飛距離は十分だが、ウェッジの距離感は「なんとなく」で選んでしまう。ドローが持ち球ゆえに、ウェッジでもインサイドアウトが強すぎると、「左に出る」ドロー回転が強くかかり、奥にオーバーしたり、スピンが効きすぎてショートしたりする。中弾道は風の影響を受けにくいが、番手ごとの距離感を体に刻み込まなければ、「適正弾道 出し方」ができず、距離が安定しない。この「集中力が続かない」状況は、メンタルが弱いアーティストにとって大きなストレスとなる。
プレッシャーや競争を極端に嫌う弱点は、バーディチャンスで短い距離のウェッジショットが求められる場面で顕著になる。トータルのスコアよりも「あのバンカーショットの砂を薄く取る感触」を覚えていても、精密なウェッジコントロールが欠如していると、せっかくの飛距離のアドバンテージを活かせない。
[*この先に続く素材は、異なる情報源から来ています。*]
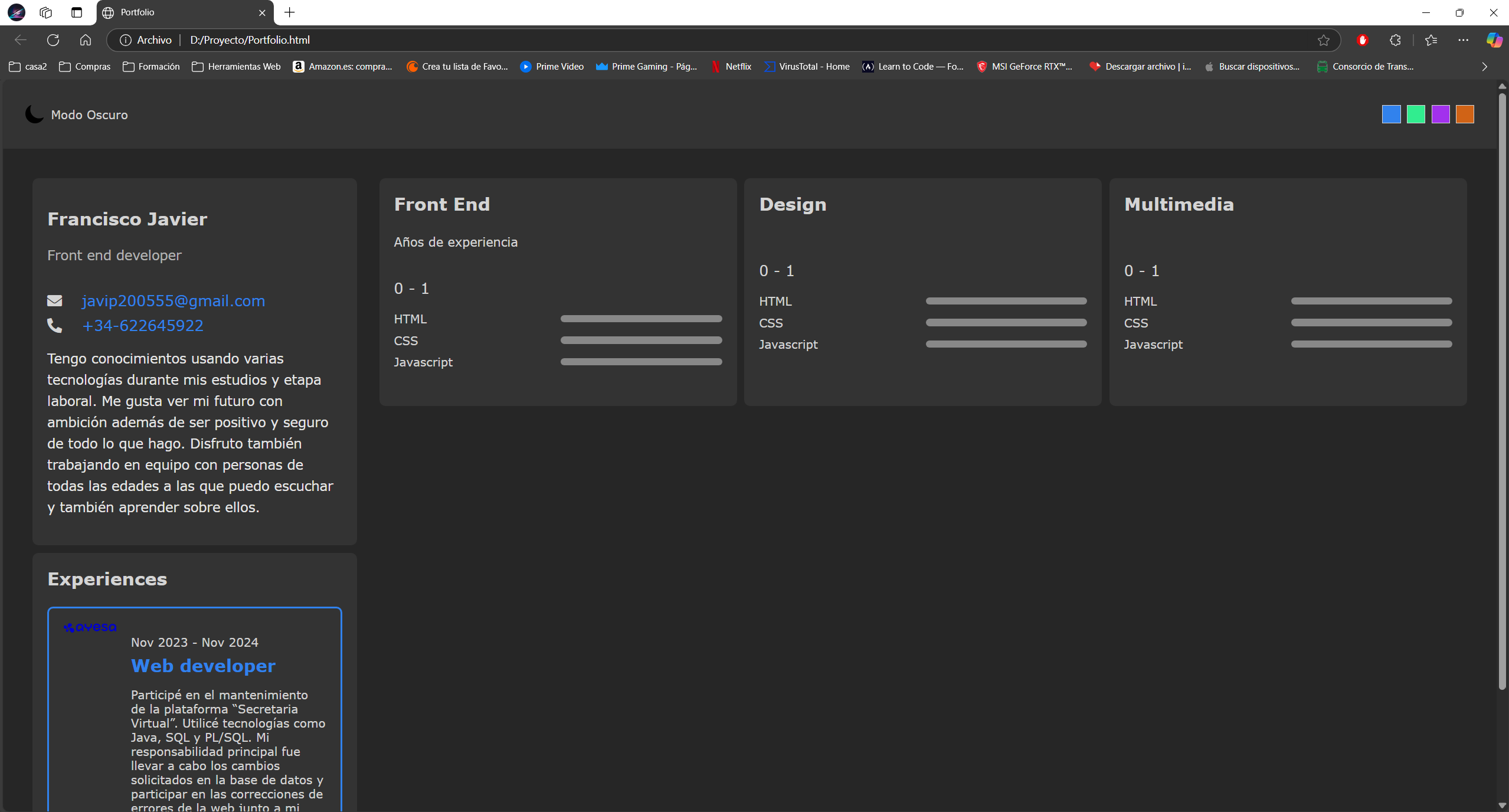Open the browser settings menu
1509x812 pixels.
pyautogui.click(x=1462, y=40)
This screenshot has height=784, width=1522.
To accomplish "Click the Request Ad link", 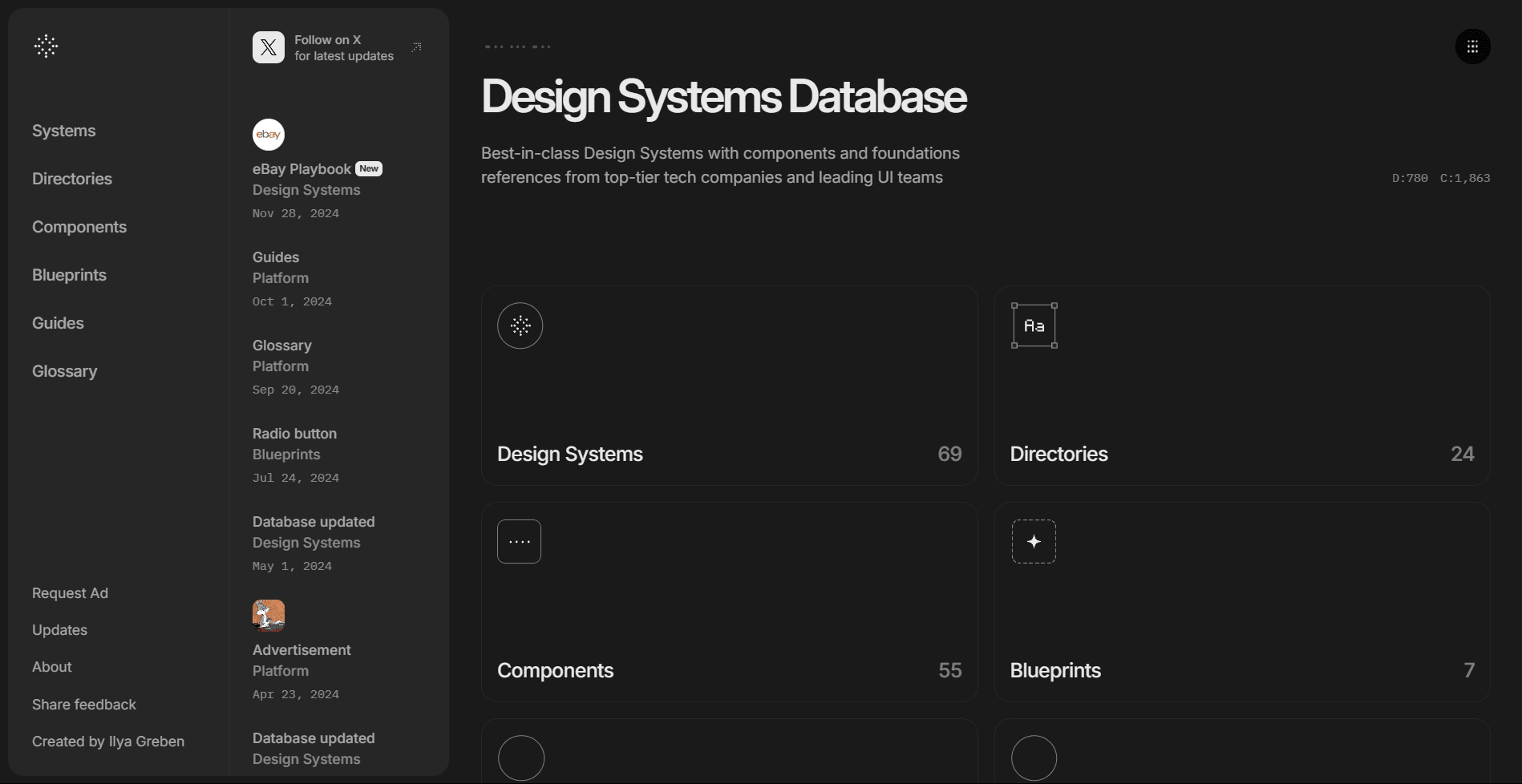I will tap(70, 593).

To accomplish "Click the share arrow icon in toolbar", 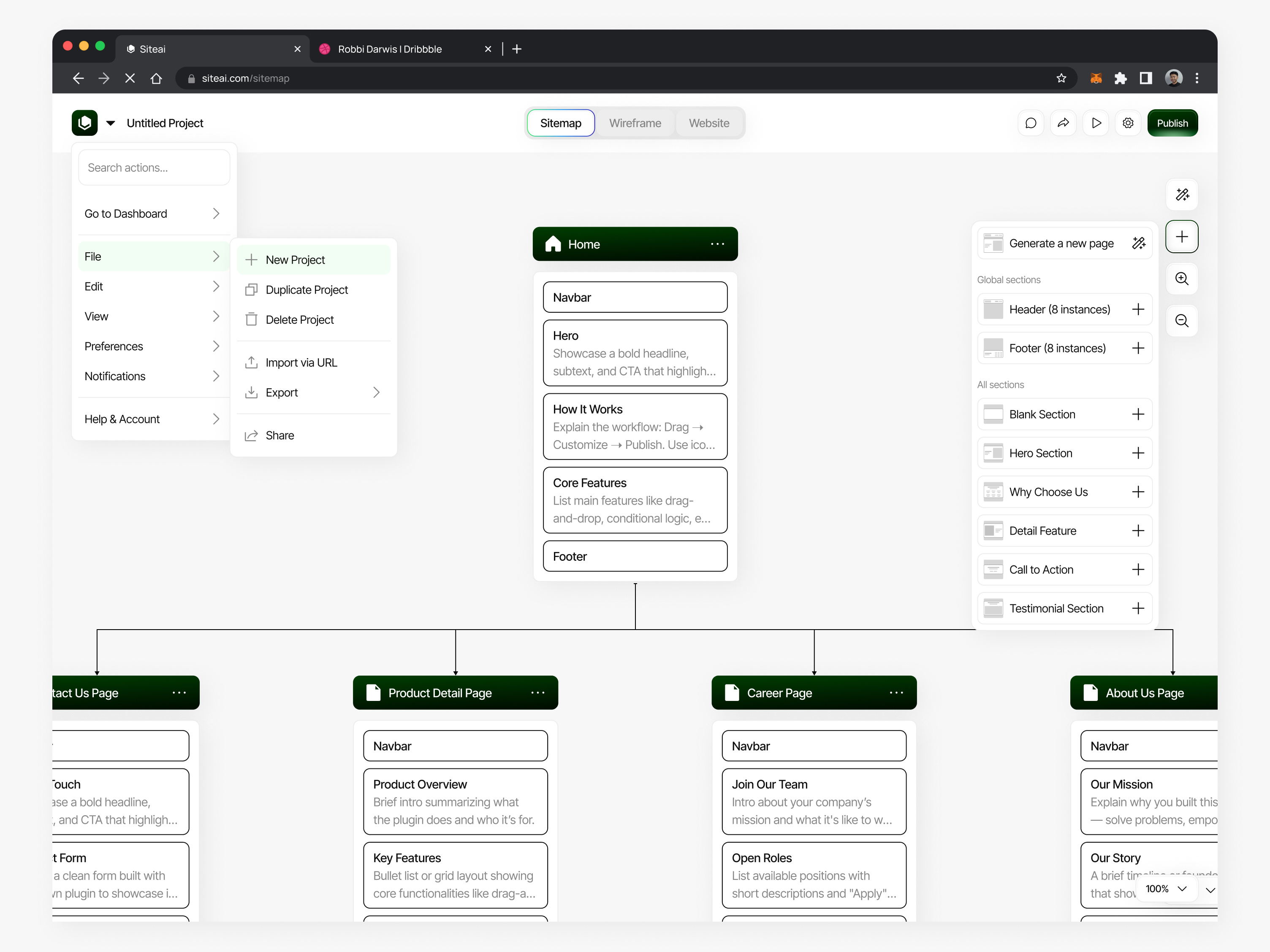I will pos(1063,122).
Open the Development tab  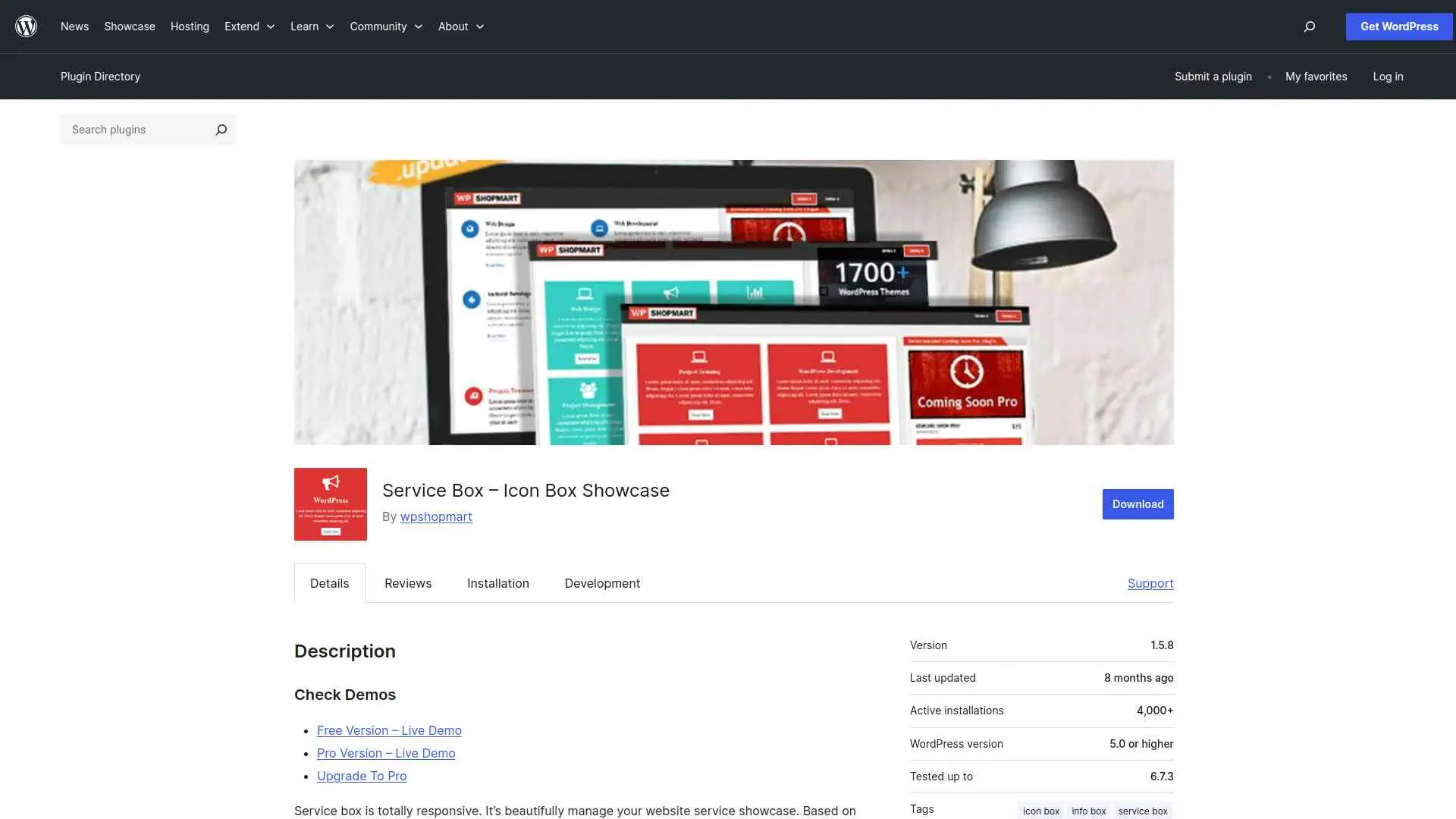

「飛距離で稼ぐ」フェーズから「寄せで稼ぐ」フェーズへの転換が、論理的なコースマネジメントが苦手なアーティストには難しいのだ。
感性のアーティストがこの壁を越えるには、「体で感じたまま、自然にクラブを振る」ゴルフ哲学を、ウェッジの距離感と「精密さ」に集中させること。ウェッジ3本のフルスイング・3/4・1/2の距離を「アート」として体得し、グリーンを狙う精度を極める。寄せの芸術を創造する時が来たのだ。